I fell in love with music at the age of three when I passed a school and heard a choir singing. I knew then that singing was all I ever wanted to do. But then, at around the age of 18, give or take a year, I met you and everything changed. You killed that love.

Now, many years later, I can’t remember the last time I sang for pleasure. For a long time, I blamed music, or rather I blamed singing. Why was I given a voice when it’s brought me nothing but heartache? And for many years I didn’t sing at all. I did jobs I hated even more than I hated the machinations of the music business. But now, as one of the many repeating patterns of disappointment and inconvenience is repeating yet again, I finally realise it’s not me, it’s you.

You promised me so much, but always snatched the rug away at the last moment. Just like an abusive lover, you were eager and attentive at first. You told me I was special, that there was no one else like me. Oh, how glad you were to have met me.
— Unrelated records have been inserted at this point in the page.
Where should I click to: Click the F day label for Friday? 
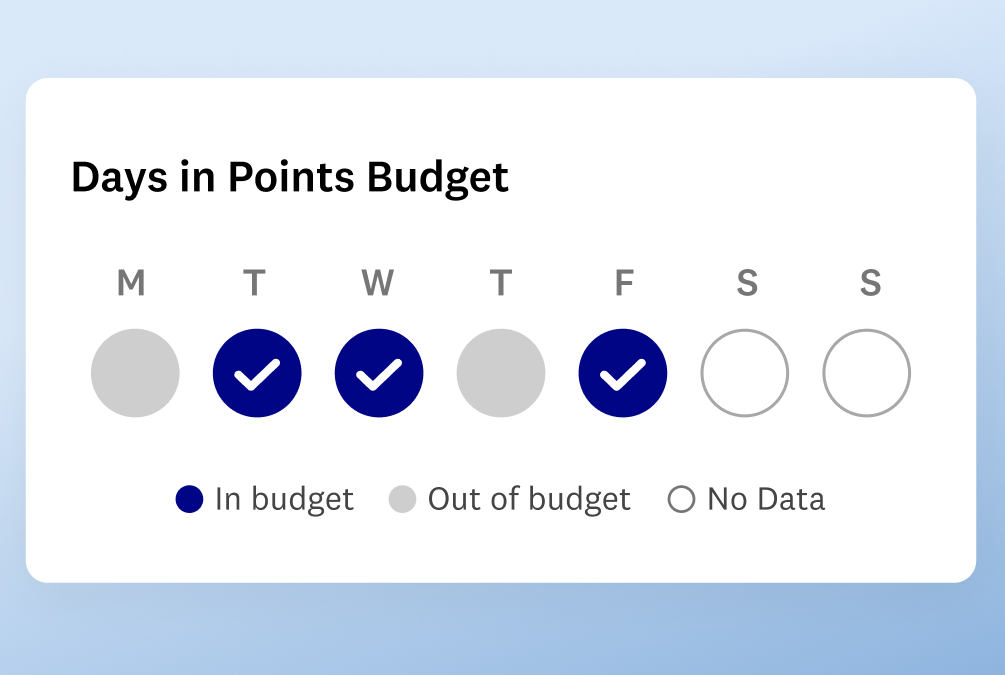(624, 284)
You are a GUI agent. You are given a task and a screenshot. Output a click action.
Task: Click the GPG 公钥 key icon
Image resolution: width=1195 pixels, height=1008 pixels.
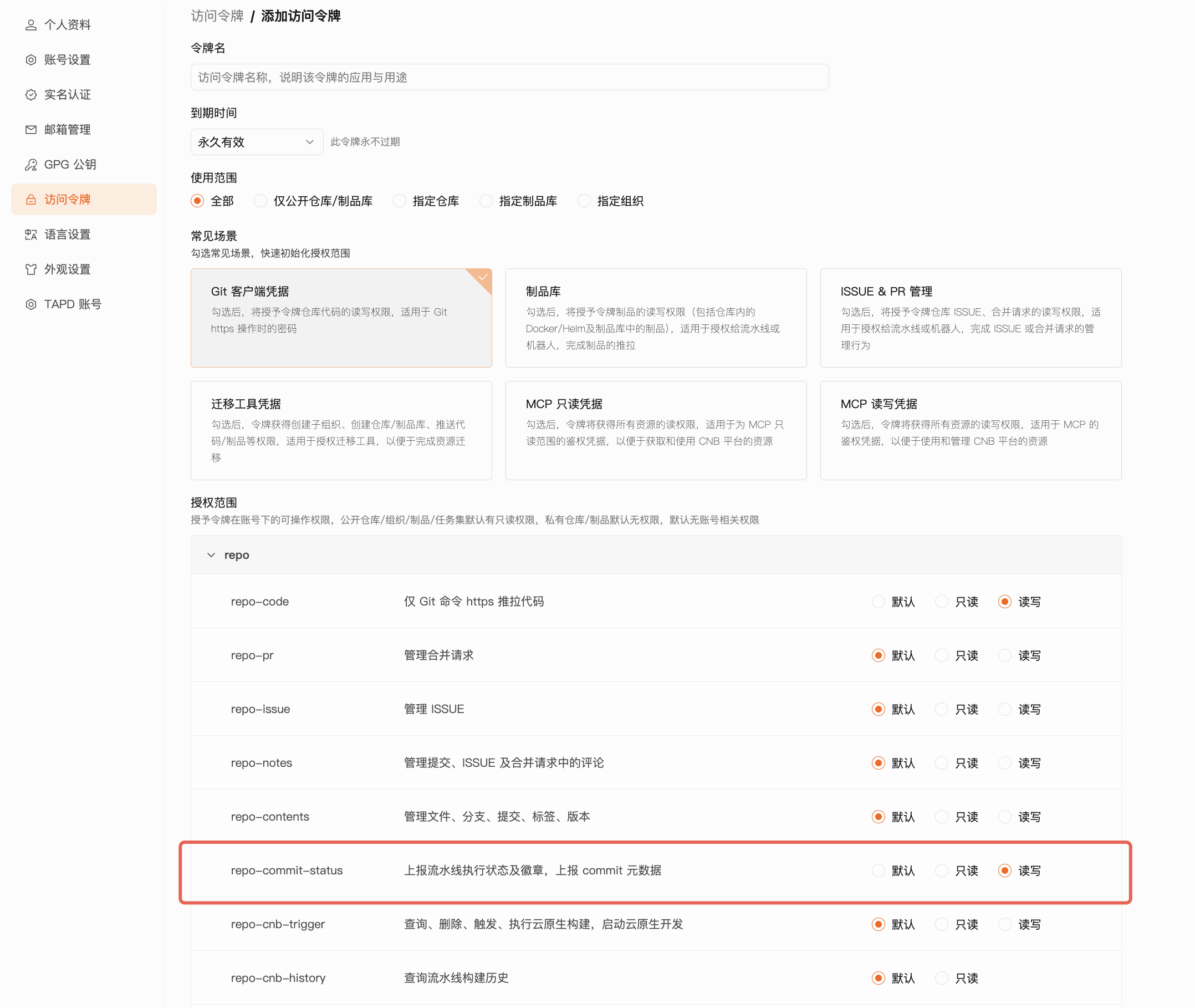click(x=31, y=165)
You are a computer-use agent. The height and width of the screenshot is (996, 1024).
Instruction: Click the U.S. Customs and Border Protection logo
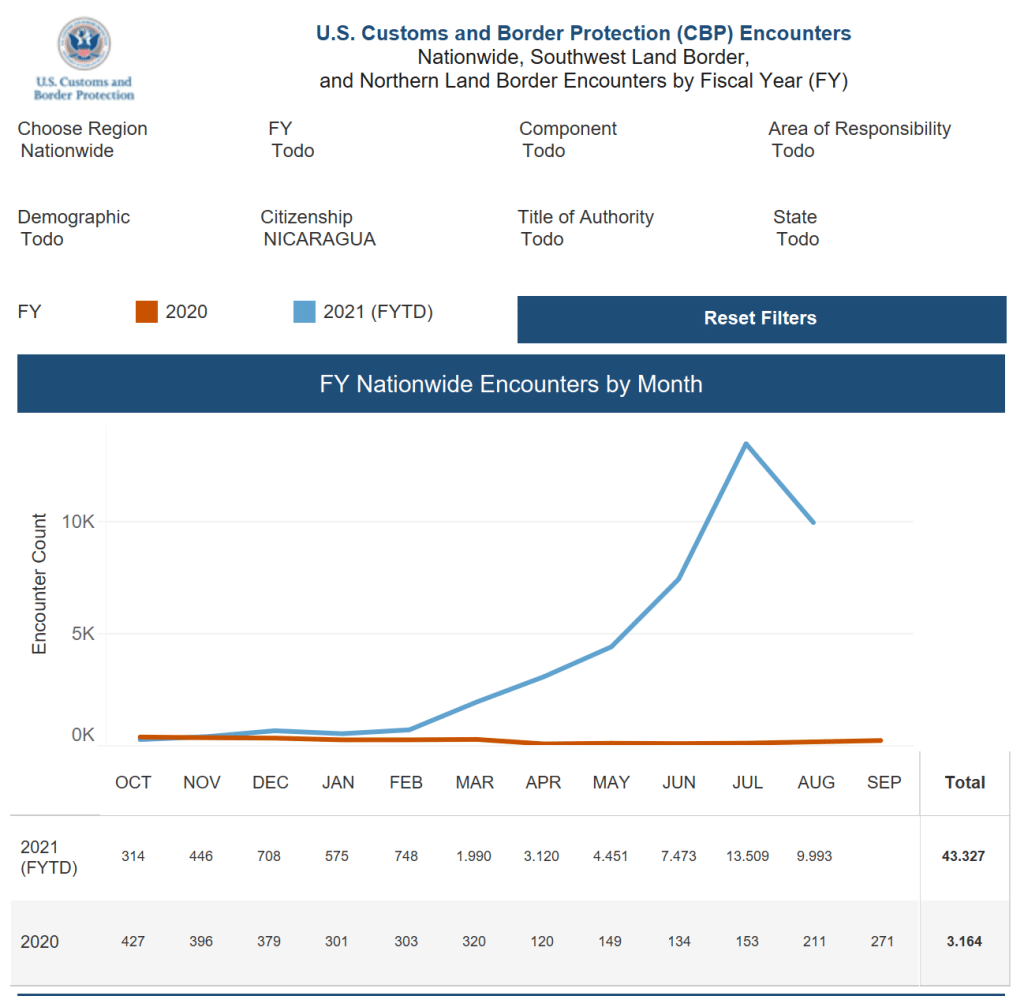(x=84, y=58)
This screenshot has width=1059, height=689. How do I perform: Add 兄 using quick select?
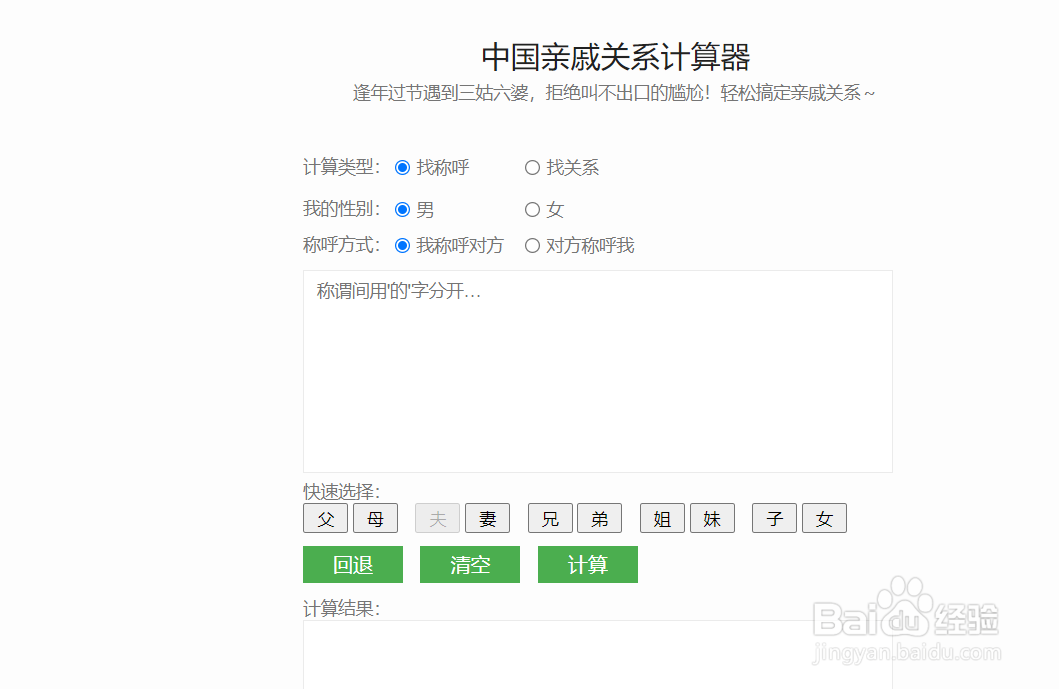550,518
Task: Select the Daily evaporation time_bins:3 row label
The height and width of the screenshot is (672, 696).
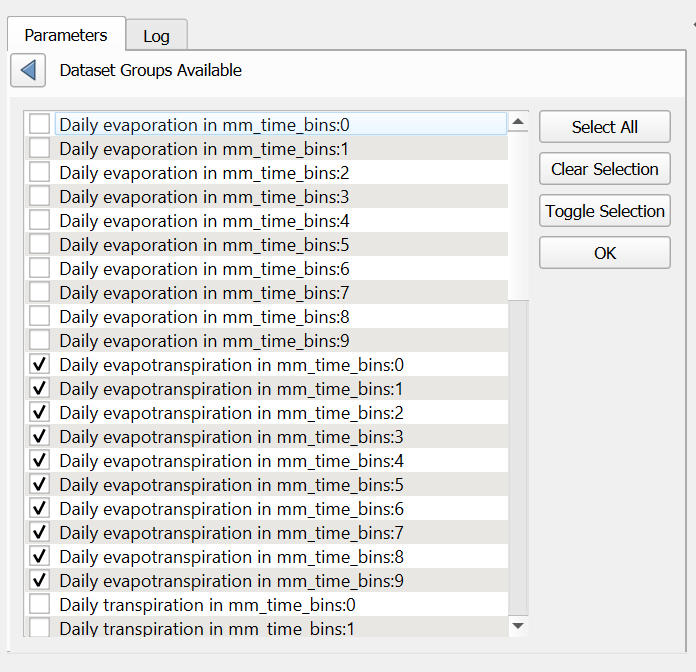Action: [x=204, y=197]
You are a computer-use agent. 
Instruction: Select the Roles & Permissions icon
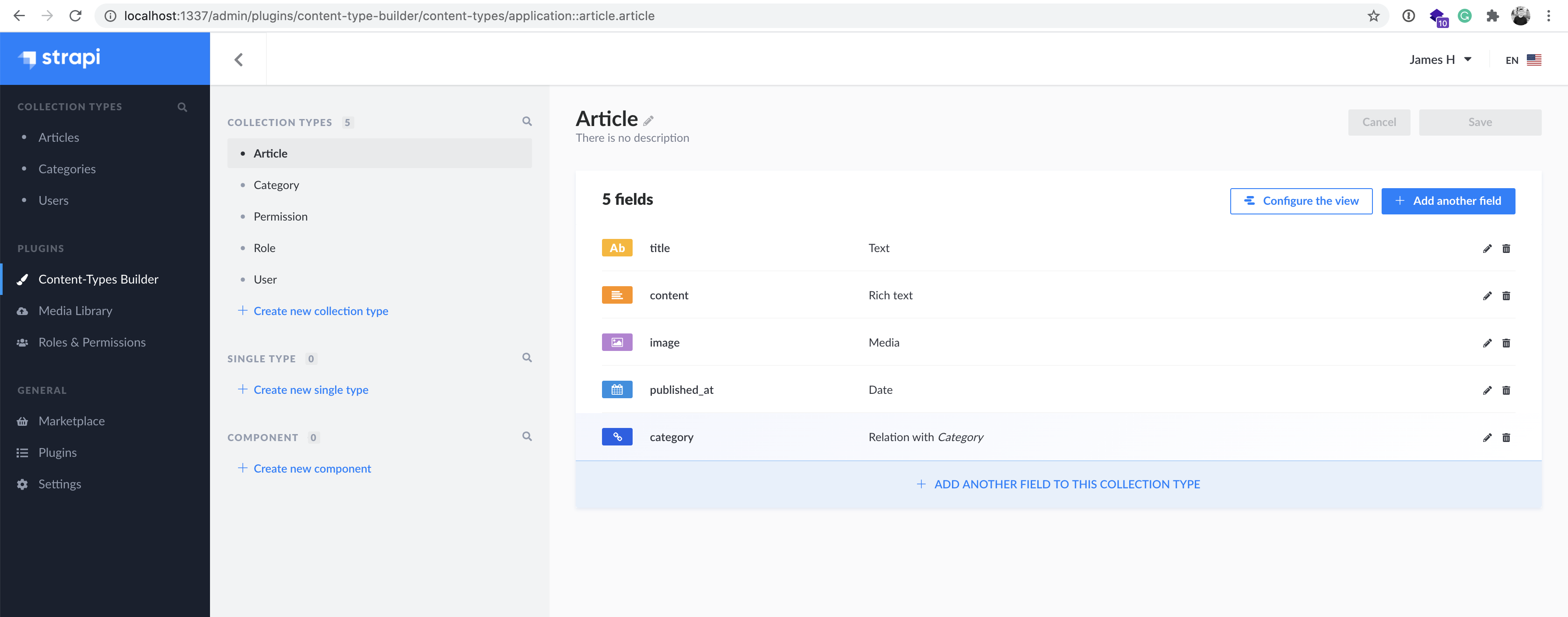pos(22,342)
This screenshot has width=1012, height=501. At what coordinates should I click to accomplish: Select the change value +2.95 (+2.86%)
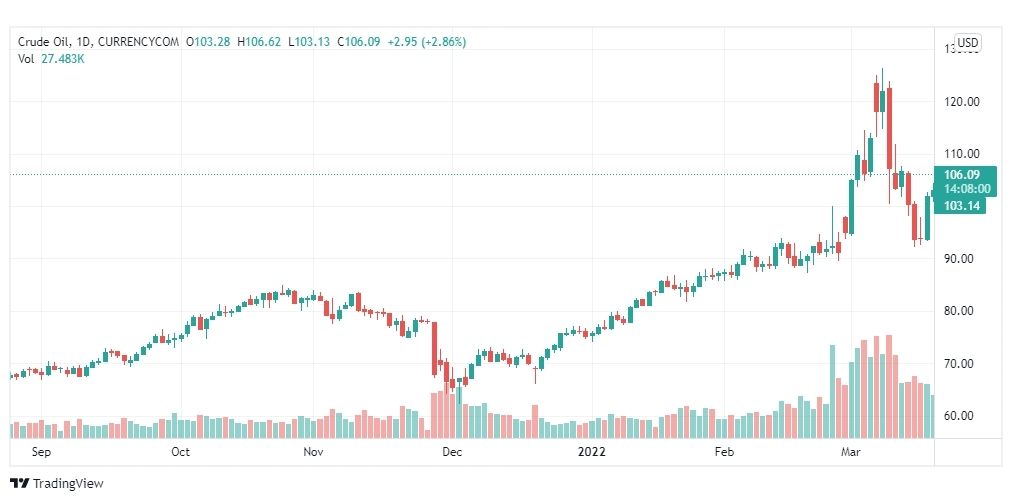pyautogui.click(x=426, y=42)
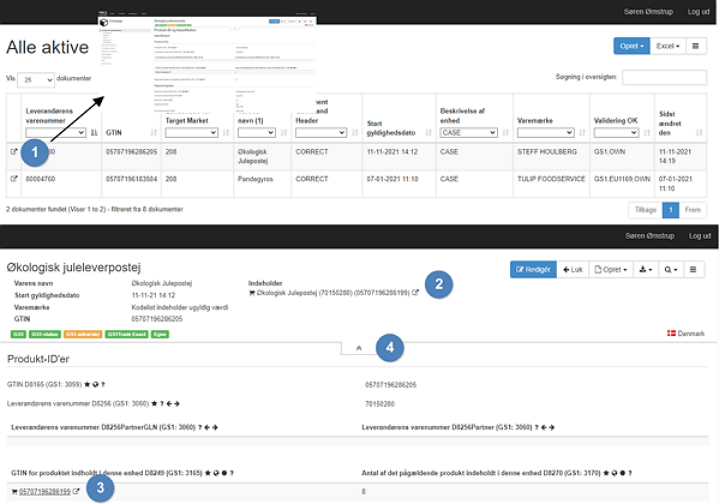Open the second row's edit icon (80004760)
Image resolution: width=719 pixels, height=504 pixels.
tap(14, 179)
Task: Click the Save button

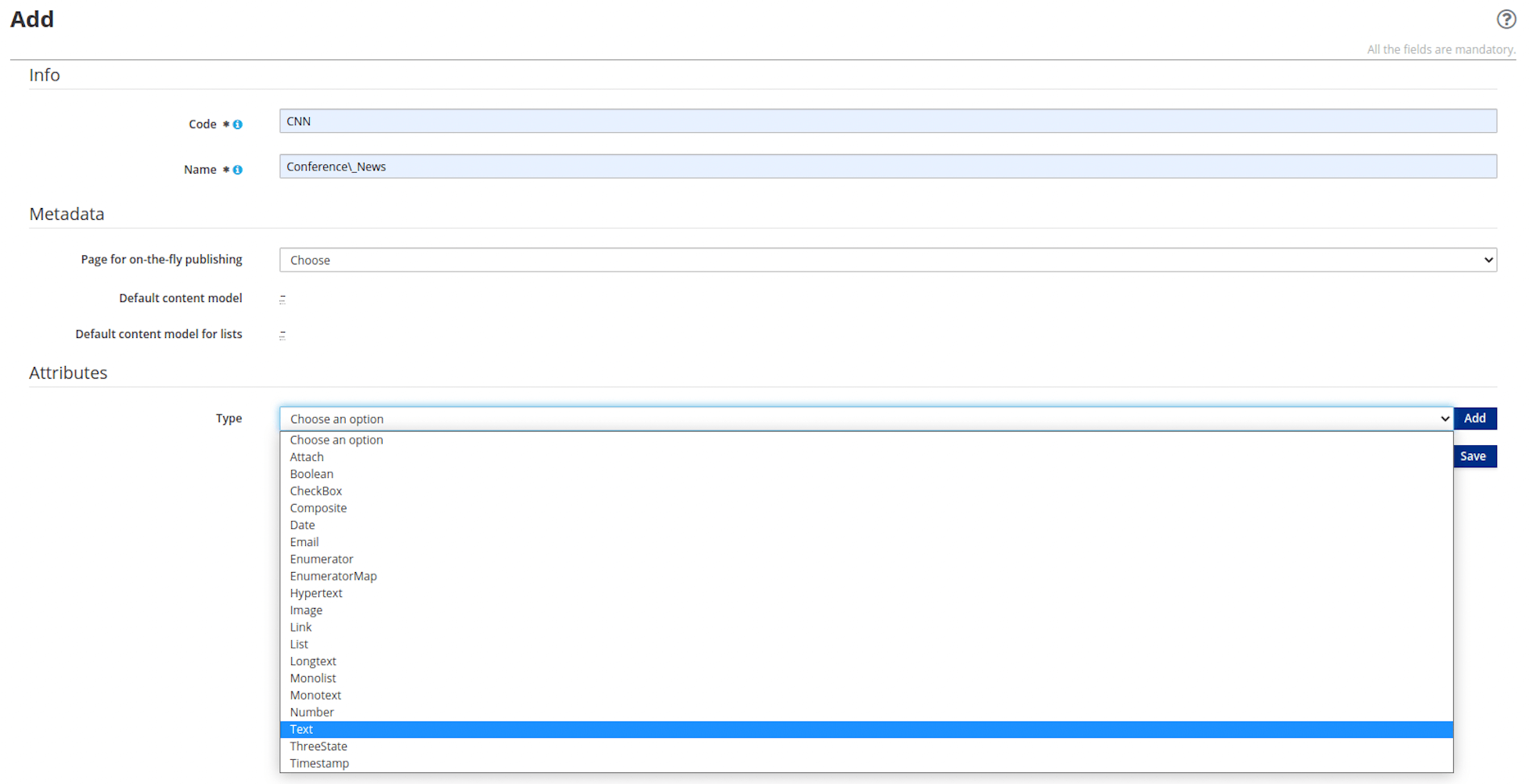Action: pos(1473,455)
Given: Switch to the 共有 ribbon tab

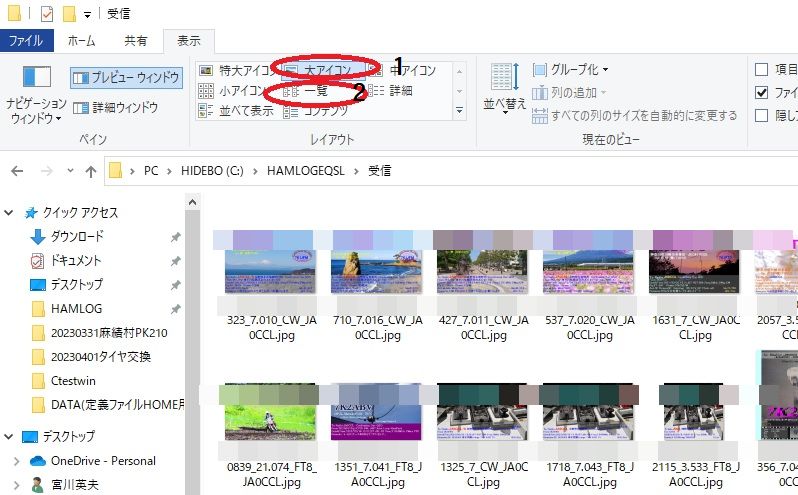Looking at the screenshot, I should 135,41.
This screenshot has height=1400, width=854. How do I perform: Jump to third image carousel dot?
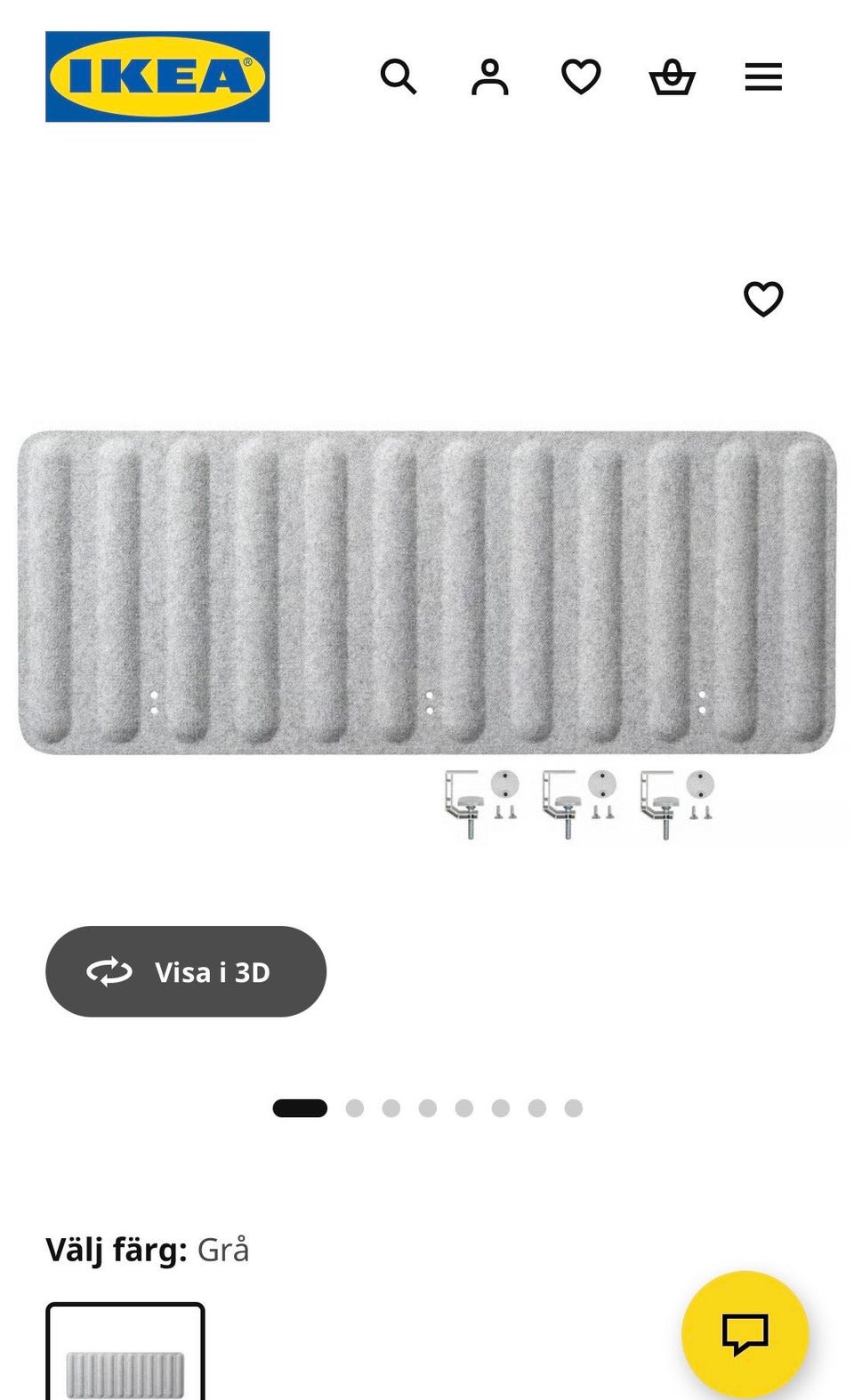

We could change each other’s lives.

But then you’d change. You’d stop calling every day. You’d find fault with everything I did. The songs you’d claimed to love somehow didn’t sound as good now the time had come for you to take the next step and invest. Dedication, practice and gigging improved my voice, so you couldn’t say anything negative about that, instead you made irrelevant excuses for your sudden cooling off: I was too old at 21, too young at 22; too blonde, not blonde enough; looked better as a redhead, a brunette; with a tan, without a tan; I should write all the songs myself, should write with someone else; until eventually I got sick of the same old stories and left.

Then, just when I think I’ve finally broken the pattern, you come back, cap in hand, promising it will be different this time, and you somehow manage to draw me back in with the same old sweet talk and false promises.

But this time it was different. I’d found something else. Something that wasn’t music, something that might even pay well eventually, but you just couldn’t let me have it.

You knew, in this age of home studios and online sales, that you couldn’t get your hands on my music, so you tried a different tack. You couldn’t take my music, but you could take my time. You knew you couldn’t get away with asking me to work for you for nothing,  so you lured me in with promises of upfront fees. I know you like us skinny, but even artists have to eat occasionally.

So  I cleared a space for you again. Set aside my precious things, because this time you’d taken hostages, and if I said no, the only ones hurt would be them. And me. Always me.

The artists will always suffer at your hands. Because to you the only word that matters is ‘Business’. Music will always be secondary. A tacked-on qualifier that sounds like the ringing of cash registers,  the only ‘music’ that brings you joy. A nebulous word that is as insubstantial as the fee that dissolves into the ether as soon as you get me hooked again.

As long as you hold the purse strings, artists will always be barefoot and pregnant. Because that’s how you like us. That’s how you live through us, suck out our souls, and bleed us dry of hope.

There are clearly lessons to be learned from my reliving certain situations again and again, but I’m damned if I know what they are. And until I learn them, I’m condemned to repeat them. I try to take ownership of the unfortunate outcomes of so many arrangements. I must be missing some vital element that makes me fall for the same lines and make the same mistakes in business again and again, but I can’t work out what I’m doing wrong other than to believe what I’m told and to expect to receive what I’ve been promised.

Should I really distrust people, blame all for the wrong-doings of some? Is it really naive to take people at their word? Should I doubt first, make others jump through hoops before giving up the goods? Or should I carry on as usual, treat people how I like to be treated, assume their word is their bond, assume them innocent until proven guilty? Is ethical behaviour really too much to expect?

Despite all evidence to the contrary, despite so many of us having bad experiences in the music business, I’d like to think it’s more incompetence than malice that makes bad things happen to good people. But then, maybe I am naive. Maybe the dollar signs in your eyes have blinded you to the harm you do to already fragile people. People who should be nurtured and cared for rather than exploited, used up and thrown in the trash.

Because that’s what keeps happening to me and thousands like me, over and over again until we believe the world – your world – has no place for us, and we give up on our dreams and settle for a life only half-lived, because it’s just too much to try to navigate the treacherous oceans of your world.

Maybe one day I will learn the lesson the Universe keeps trying to teach me, and either I’ll leave your world behind for good, or cultivate the tools to exist comfortably within it. And maybe I’m actually getting there, because this time, I’m pretty damn sure that it isn’t me, it’s you.